Passage extrait:
######

Rhétorique de l'image

Roland Barthes

Selon une étymologie ancienne, le mot image devrait être rattaché à la racine de imitari. Nous

voici tout de suite au cœur du problème le plus important qui puisse se poser à la sémiologie des

images : la représentation analogique (la « copie ») peut-elle produire de véritables systèmes de

signes et non plus seulement de simples agglutinations de symboles ? Un « code » analogique - et

non plus digital - est-il concevable ? On sait que les linguistes renvoient hors du langage toute

communication par analogie, du « langage » des abeilles au « langage » par gestes, du moment que

ces communications ne sont pas doublement articulées, c'est-à-dire fondées en définitive sur une

combinatoire d'unités digitales, comme le sont les phonèmes. Les linguistes ne sont pas seuls à

suspecter la nature linguistique de l'image ; l'opinion commune elle aussi tient obscurément l'image

pour un lieu de résistance au sens, au nom d'une certaine idée mythique de la Vie : l'image est représentation, c'est-à-dire en définitive résurrection, et l'on sait que l'intelligible est réputé

antipathique au vécu. Ainsi, des deux côtés, l'analogie est sentie comme un sens pauvre : les uns

pensent que l'image est un système très rudimentaire par rapport à la langue, et les autres que la

signification ne peut épuiser la richesse ineffable de l'image. Or, même et surtout si l'image est d'une

certaine façon limite du sens, c'est à une véritable ontologie de la signification qu'elle permet de

revenir. Comment le sens vient-il à l'image ? Où le sens finit-il ? Et s'il finit, qu'y a-t-il au-delà ?

######

Données affichées:
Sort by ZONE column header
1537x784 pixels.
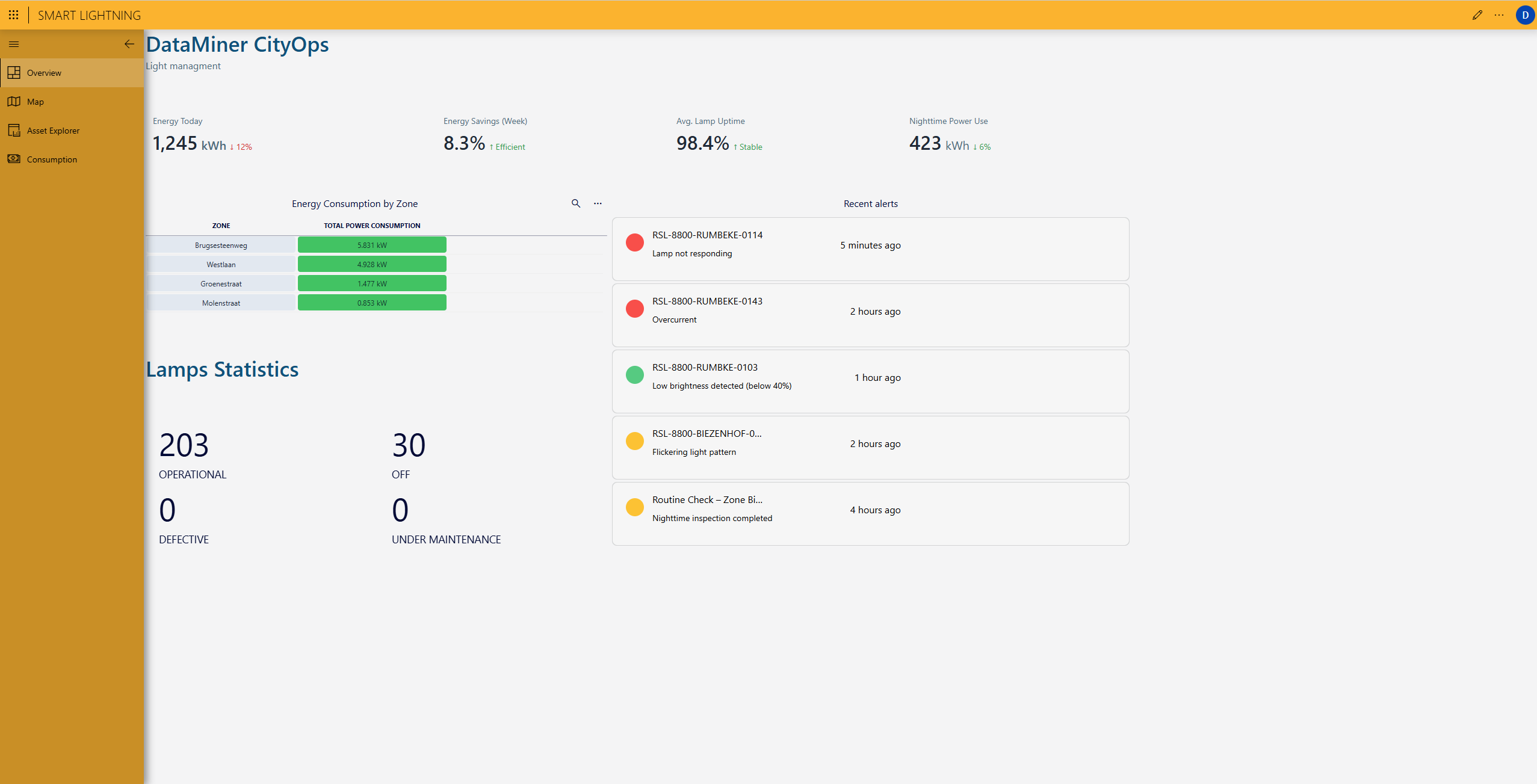tap(221, 226)
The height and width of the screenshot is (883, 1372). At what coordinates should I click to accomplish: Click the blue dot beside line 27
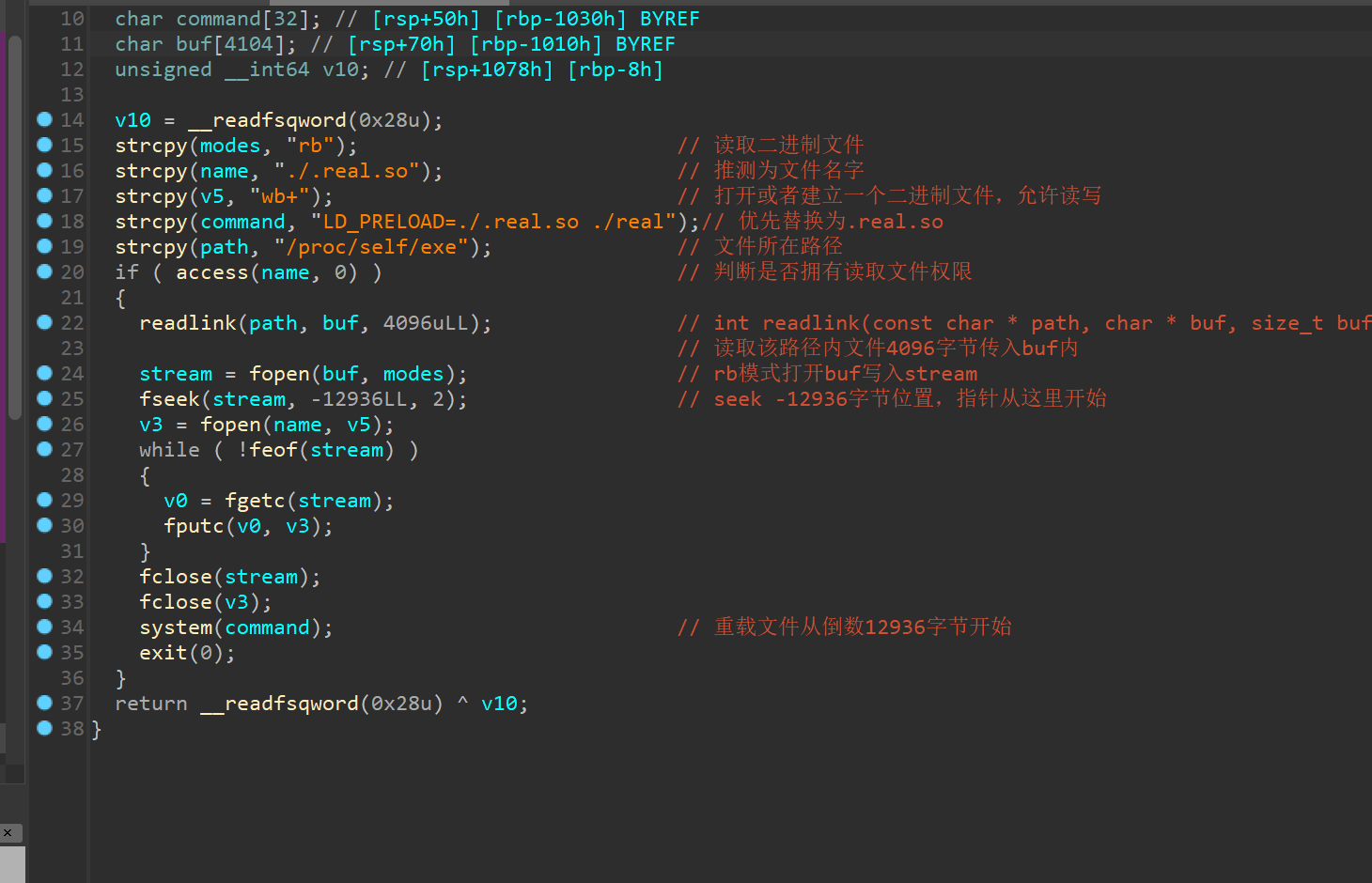[44, 449]
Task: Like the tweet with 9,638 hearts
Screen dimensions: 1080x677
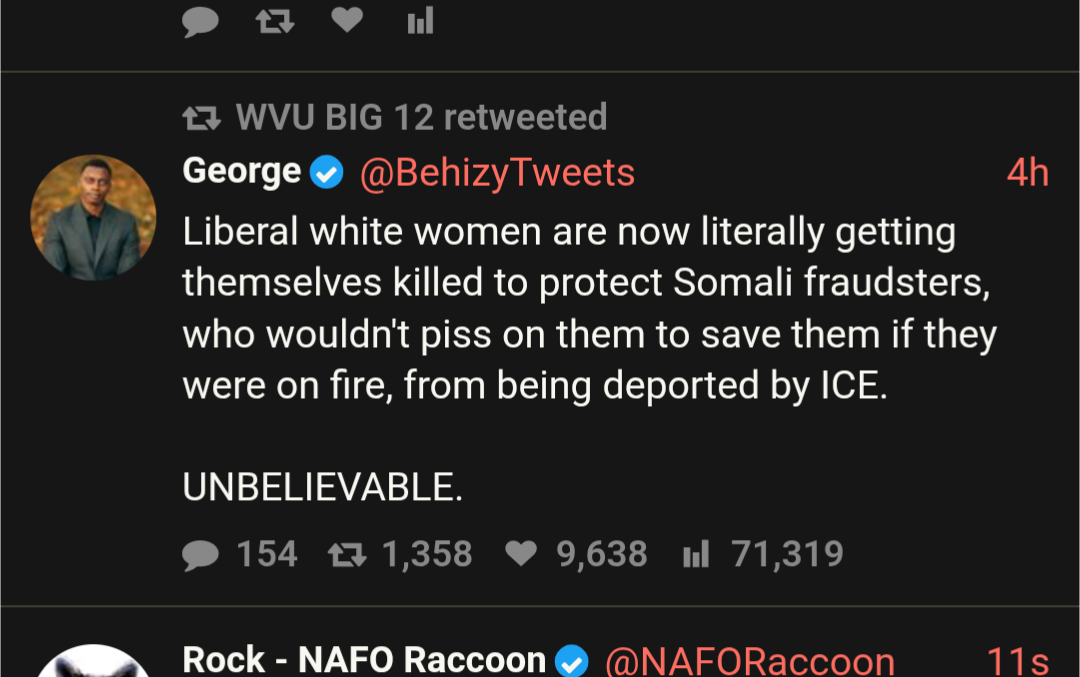Action: pos(521,554)
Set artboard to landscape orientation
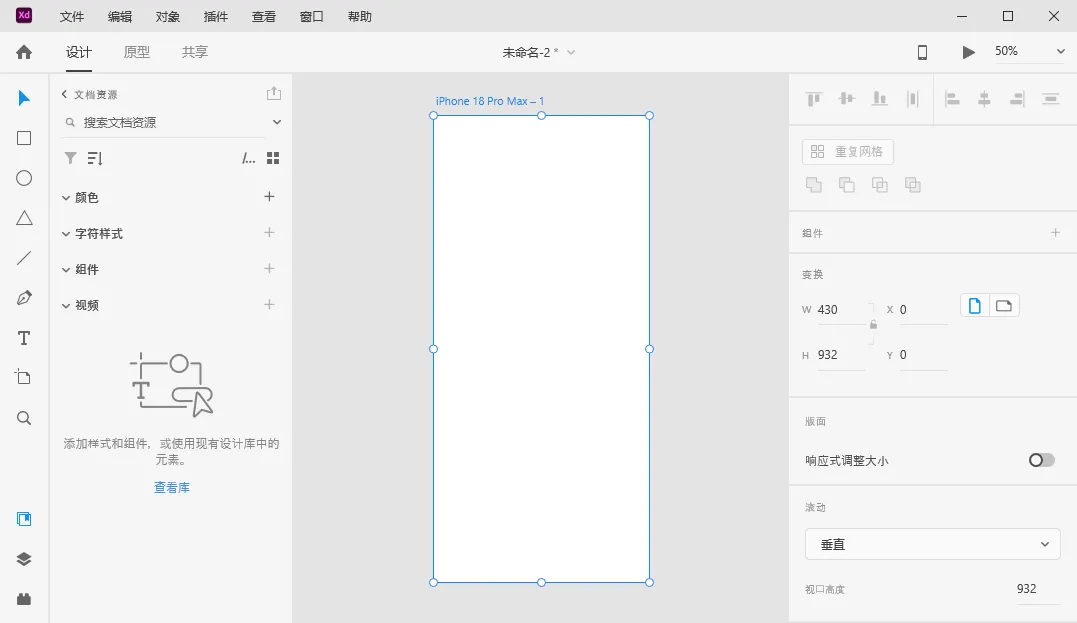The image size is (1077, 623). 1004,306
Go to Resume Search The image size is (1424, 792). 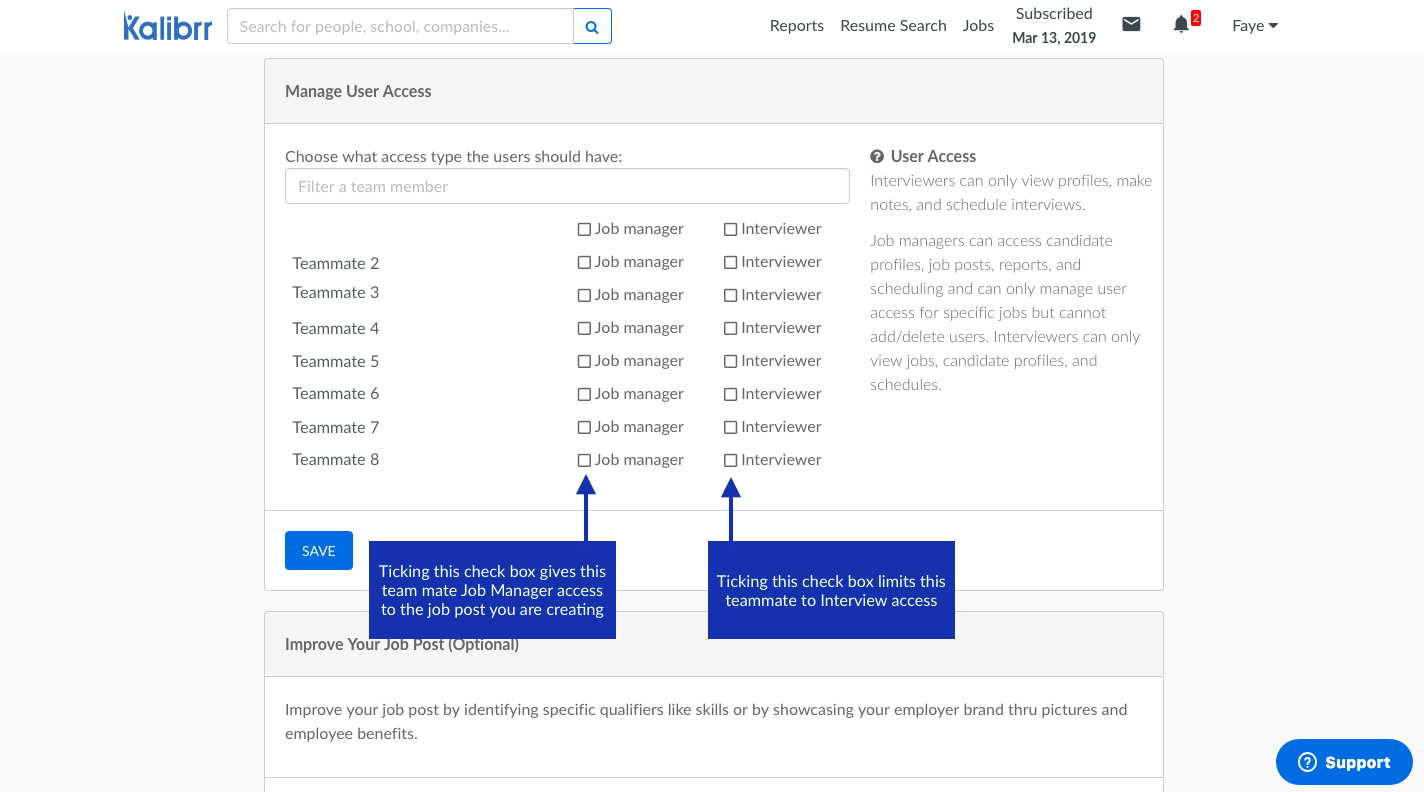pyautogui.click(x=893, y=26)
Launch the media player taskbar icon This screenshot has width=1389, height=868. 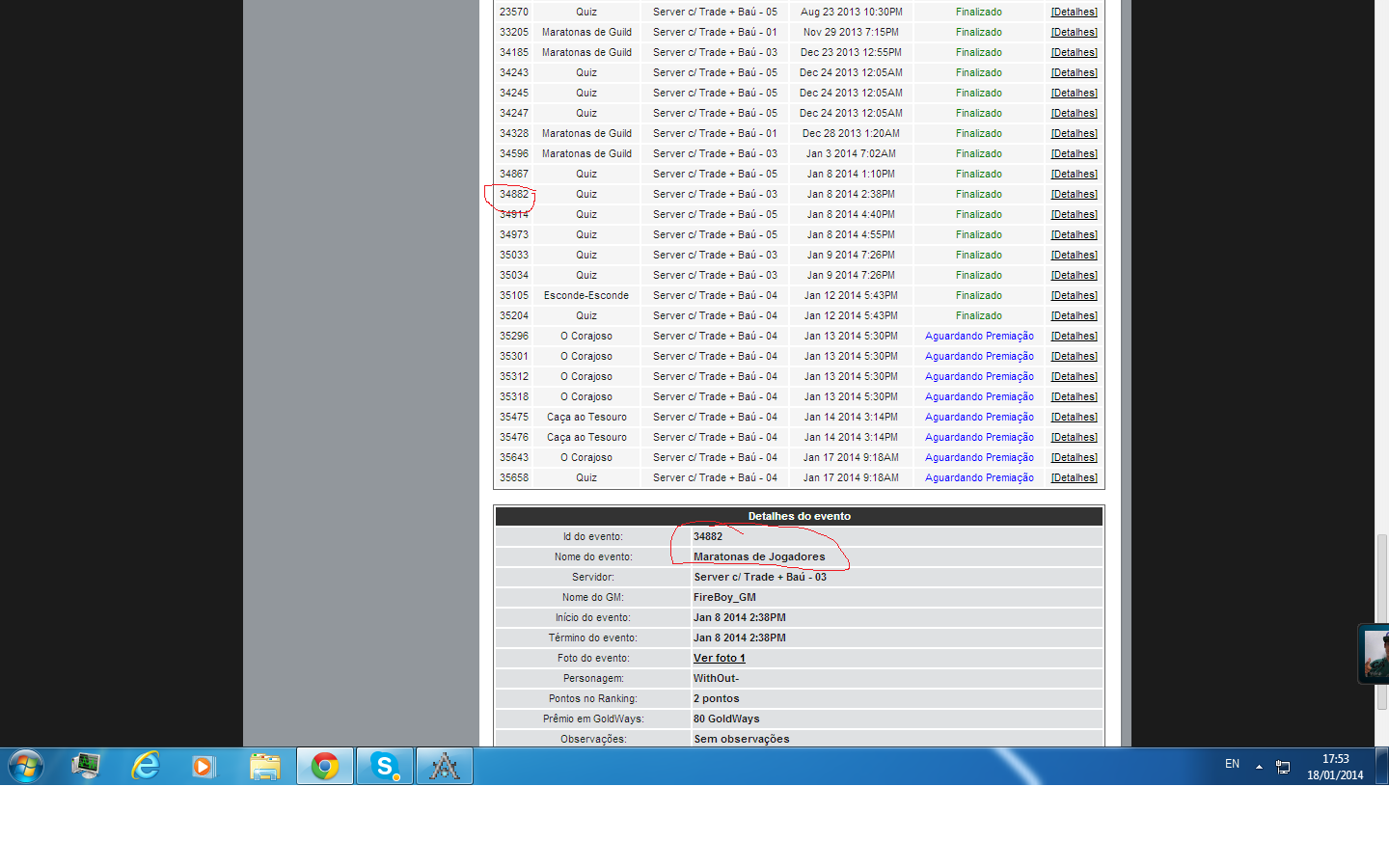tap(204, 766)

######

À faire:
Recopiez fidèlement, dans l'extrait sur la rhétorique de l'image, le passage allant de « antipathique au vécu. » jusqu'à « a-t-il au-delà ? ».

Réponse complète:
antipathique au vécu. Ainsi, des deux côtés, l'analogie est sentie comme un sens pauvre : les uns

pensent que l'image est un système très rudimentaire par rapport à la langue, et les autres que la

signification ne peut épuiser la richesse ineffable de l'image. Or, même et surtout si l'image est d'une

certaine façon limite du sens, c'est à une véritable ontologie de la signification qu'elle permet de

revenir. Comment le sens vient-il à l'image ? Où le sens finit-il ? Et s'il finit, qu'y a-t-il au-delà ?